As Western countries scramble with their booster deployment to cope with the Omicron wave, only 8.4% of people in low-income countries have received at least one dose of vaccination against Covid.

The gap in immunization rates between high-income and low-income countries is wider than ever. We cannot continue to close our eyes to this.

Vaccines distributed to African countries under the Covax program are often close to the expiration date and their delivery is ad hoc the best. In Nigeria, where only 2% of the population is fully vaccinated, they just had to destroy over a million vaccines that were close to expiring.

Nigeria is not the only country in difficulty. In Ghana, where 7.4% of the population is vaccinated, Fred Osei-Sarpong, representative of the World Health Organization said: “Receiving vaccines with a short shelf life puts undue strain on staff and makes difficult proper planning vaccine delivery.

These short shelf lives seriously hamper the delivery of vaccines to rural areas. We worked with Benjamin Ongeri, health supply chain specialist at Crown Agents in Kenya – where 7.2% of the population is fully vaccinated – on the delivery of drugs for neglected tropical diseases (NTDs). He says, “There are huge challenges in getting drugs to the last mile. We know this from years of working with NTDs. Reaching those most affected is very difficult because they are vulnerable, often marginalized and live in remote places with poor roads and infrastructure.

Covid vaccines at a landfill in Abuja, Nigeria, December 2021. More than a million doses of expired vaccines have been destroyed. Photograph: Xinhua / REX / Shutterstock

The same challenges have slowed uptake of Covid vaccines. And this is exacerbated by the fact that these vaccines require a cold chain (or ultra-cold) logistics infrastructure that is often non-existent in these areas.

It also doesn’t help that the vaccines primarily given in Africa are the ones the West has decided not to accept.

“In Ghana, at the initial stage of vaccine deployment, a strong demand was generated,” Osei-Sarpong said. Then there were no vaccines. The interruption of the deployment affected communications efforts and this gap created a space for disinformation and rumors.

According to WHO vaccinesstrategy, published in October, the goal is to have 70% coverage worldwide by June 2022. How to achieve this goal?

The liberalization of intellectual property rights, often cited as a possible solution, will it bridge the widening gap? Neither Osei-Sarpong nor Ongeri think this is the answer. For a country, starting to produce vaccines from scratch would be a huge challenge. According to Ongeri: “Countries like Kenya have started this journey by targeting the final filling of vaccine vials locally, which is still quite difficult given the need for state-of-the-art pharmaceutical manufacturing plants that will guarantee safe production without risk of contamination. . “

Much more will be needed in terms of technology transfer and strengthening of the expertise necessary to fully produce vaccines locally, these objectives cannot be achieved in the short or medium term.

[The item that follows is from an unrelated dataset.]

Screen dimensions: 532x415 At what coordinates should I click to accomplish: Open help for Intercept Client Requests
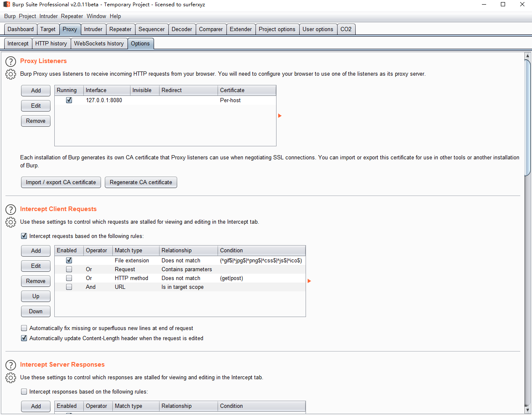pyautogui.click(x=11, y=210)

The answer lies in global funding mechanisms like Covax – provided they can ensure pre-planned vaccine availability. A more equitable distribution of jabs on a structural basis with longer retention periods will allow realistic and efficient planning.

“With the provision of funds for operations and the availability of vaccines, Ghana will be able to strategize and achieve the coverage set by WHO,” Osei-Sarpong said.

In addition to common elements such as a lack of sufficient vaccines with an adequate shelf life, each country has its own set of circumstances that lead to low immunization rates. So, with the funding available, each country can tailor its efforts to tackle these circumstances and ensure that vaccines can reach the last mile.

In Kenya, Ongeri says they need the resources to undertake door-to-door vaccination campaigns as they do for childhood vaccination.

Where there is a well-functioning delivery system, countries have high vaccine delivery rates. Kenya, for example, has an estimate 80% coverage for childhood vaccines. In Ghana, it exceeds 90%. The WHO target may not be as out of reach as it seems.

It is not only in the interests of countries with vaccine shortages that urgent action must be taken. As the UN Secretary General António Guterres said: “None of us are safe until all of us are.”